=== About this task ===
Only an exact repetition of the lines from the one holding "The height and width of the screenshot is (423, 831)." to the end of the data is wanted, with pictures left out.
════
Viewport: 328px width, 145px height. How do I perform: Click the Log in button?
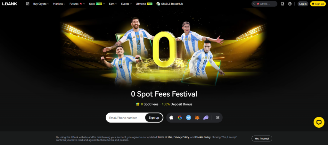(x=303, y=4)
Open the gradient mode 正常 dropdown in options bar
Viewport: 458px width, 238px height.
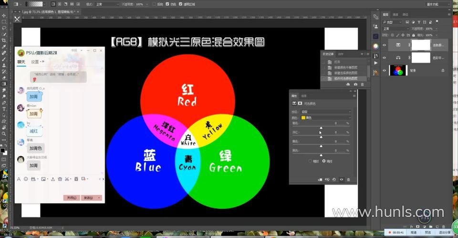[107, 4]
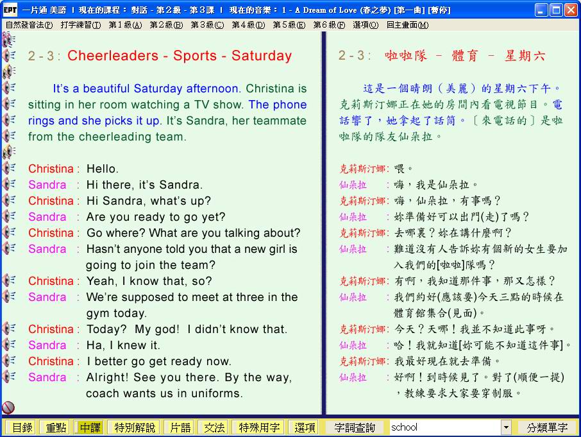Screen dimensions: 581x437
Task: Select 回主畫面 return to main screen menu
Action: [407, 25]
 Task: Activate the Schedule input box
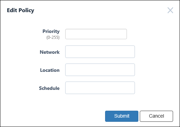100,88
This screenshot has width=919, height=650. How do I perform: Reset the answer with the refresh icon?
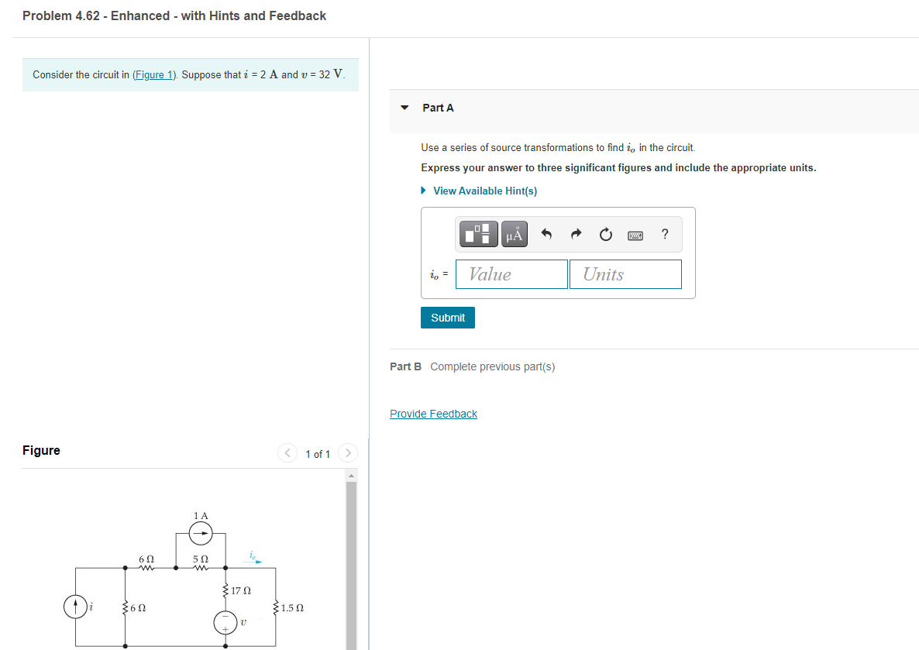coord(605,233)
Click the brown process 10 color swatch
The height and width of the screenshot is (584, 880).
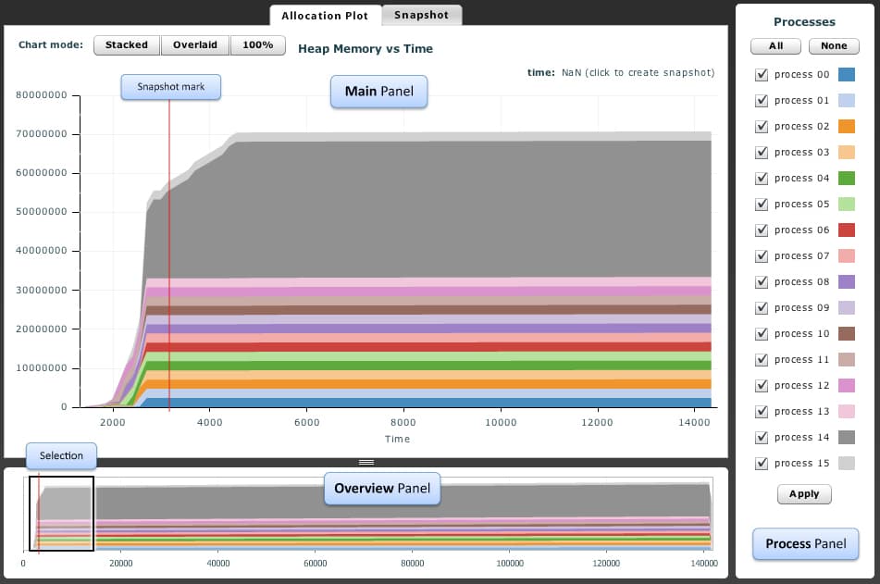click(846, 334)
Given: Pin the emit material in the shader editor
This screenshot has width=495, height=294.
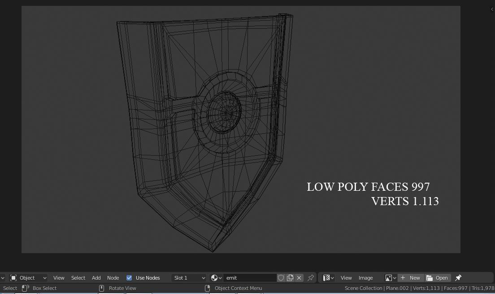Looking at the screenshot, I should click(x=311, y=277).
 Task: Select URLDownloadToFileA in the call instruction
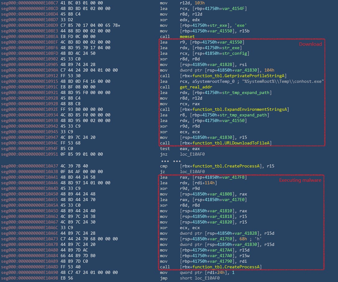tap(249, 143)
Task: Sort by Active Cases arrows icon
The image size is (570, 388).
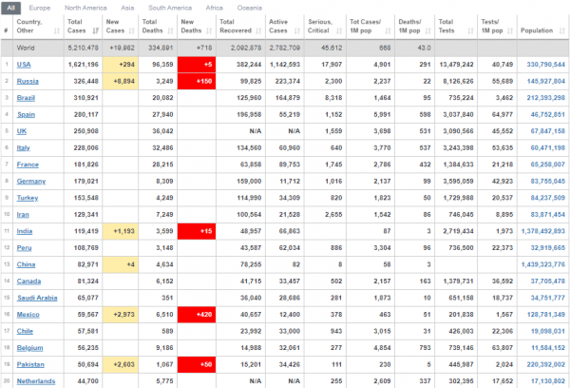Action: point(297,31)
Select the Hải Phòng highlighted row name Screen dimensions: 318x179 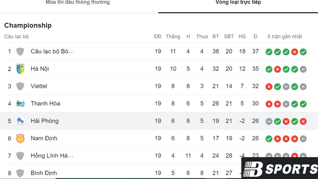(45, 121)
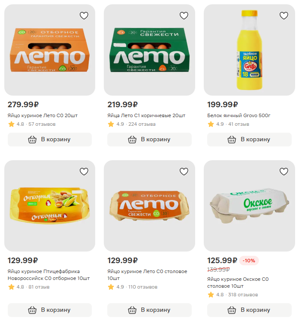
Task: Add Лето С0 20шт eggs to cart
Action: (50, 140)
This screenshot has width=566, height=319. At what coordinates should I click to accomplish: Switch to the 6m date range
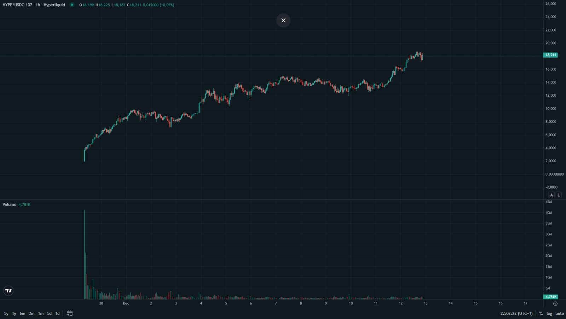pyautogui.click(x=22, y=313)
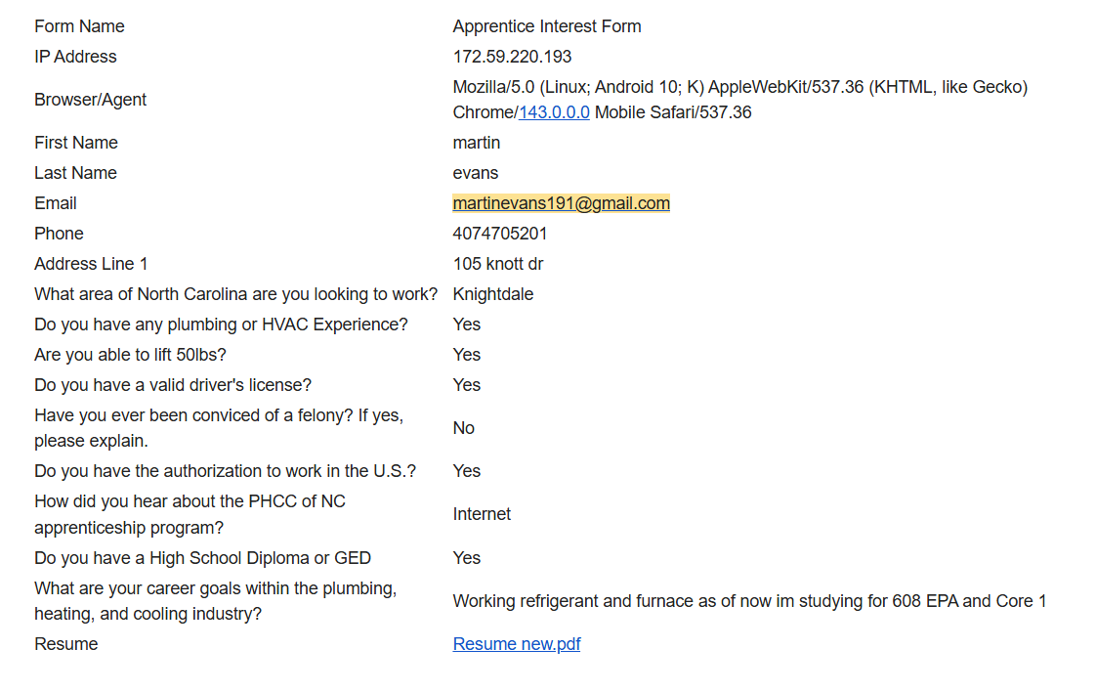Click the first name value martin
Image resolution: width=1096 pixels, height=692 pixels.
tap(477, 142)
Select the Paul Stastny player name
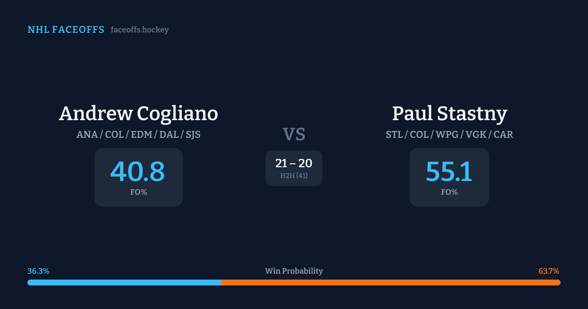 pyautogui.click(x=449, y=114)
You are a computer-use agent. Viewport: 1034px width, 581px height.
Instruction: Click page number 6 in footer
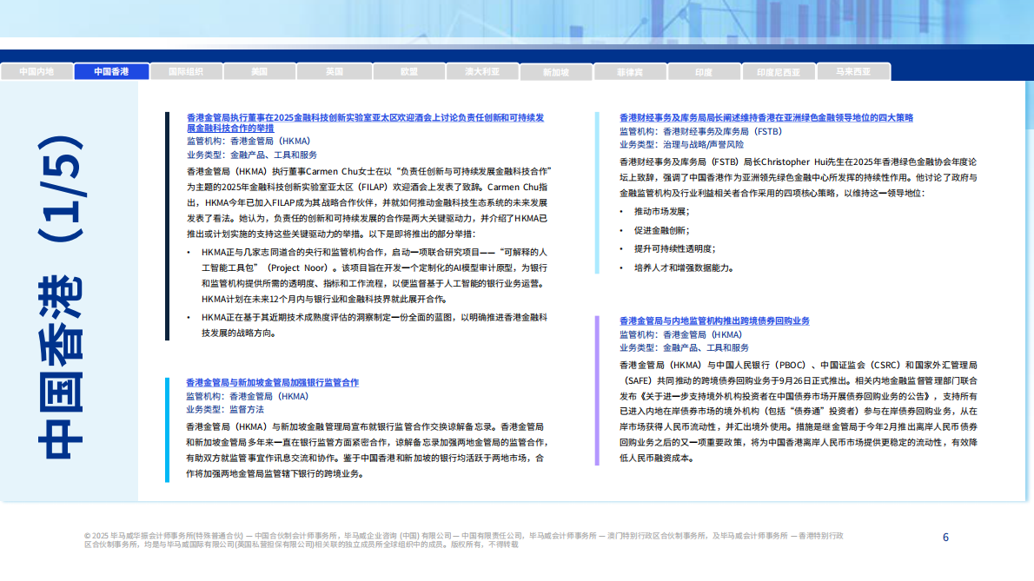pos(945,538)
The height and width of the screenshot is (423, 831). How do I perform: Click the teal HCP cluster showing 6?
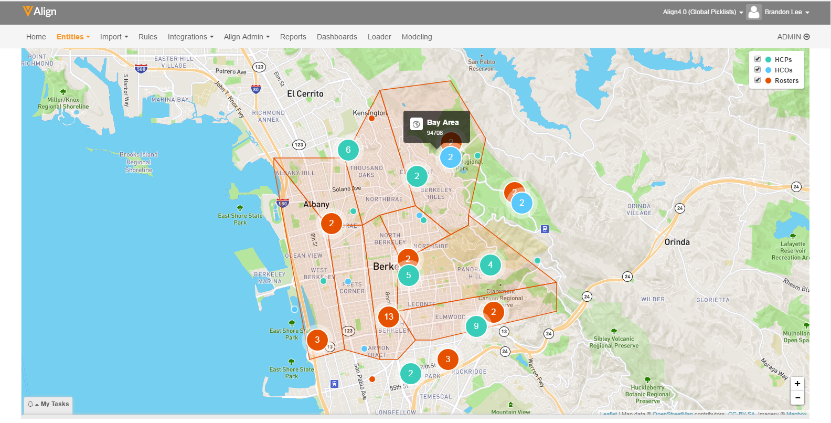[348, 150]
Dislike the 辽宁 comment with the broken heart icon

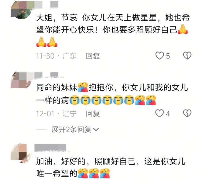click(x=187, y=113)
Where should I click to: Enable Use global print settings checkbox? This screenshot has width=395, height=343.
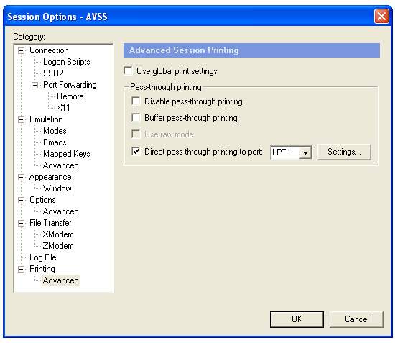(129, 71)
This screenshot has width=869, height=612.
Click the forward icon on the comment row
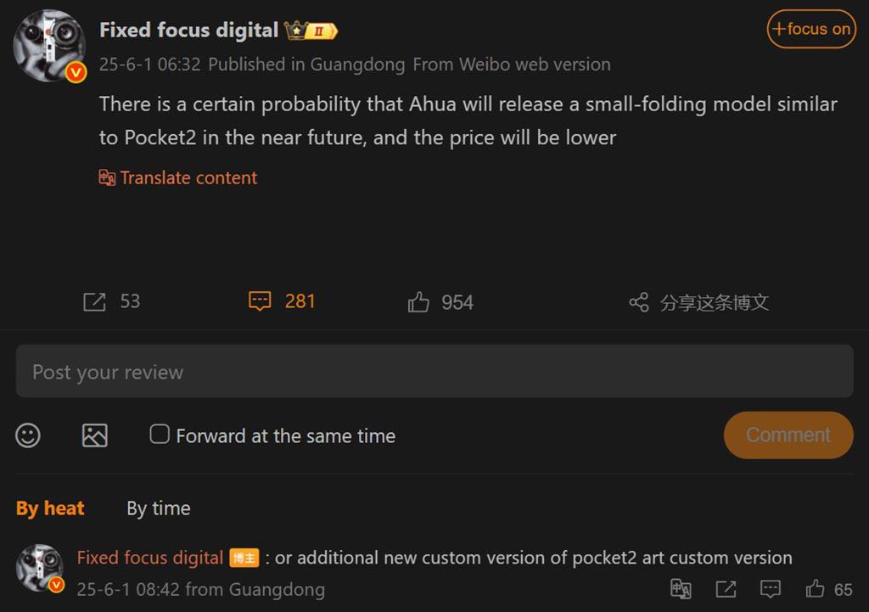pos(726,589)
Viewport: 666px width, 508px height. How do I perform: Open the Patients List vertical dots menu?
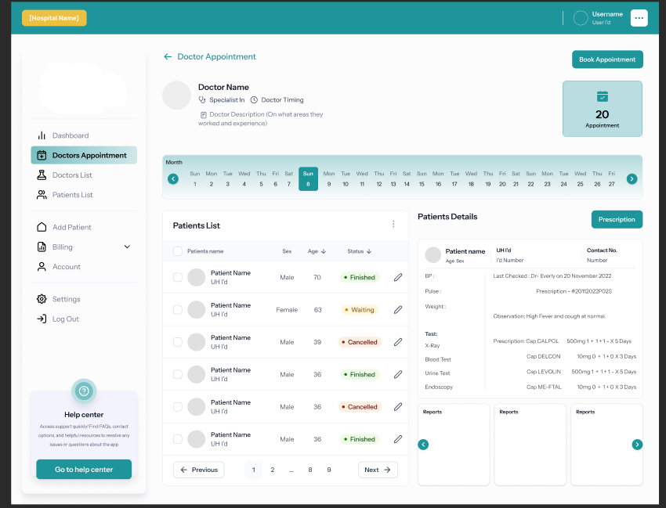point(393,225)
════
=== Answer to the problem ===
The height and width of the screenshot is (423, 831). How do I perform: Click the teal HCP cluster showing 6?
[348, 150]
Dislike the 辽宁 comment with the broken heart icon

click(x=187, y=113)
Where should I click to: Enable Use global print settings checkbox? This screenshot has width=395, height=343.
(129, 71)
This screenshot has width=869, height=612.
Click the forward icon on the comment row
pos(726,589)
Viewport: 666px width, 508px height. How do I perform: Open the Patients List vertical dots menu?
point(393,225)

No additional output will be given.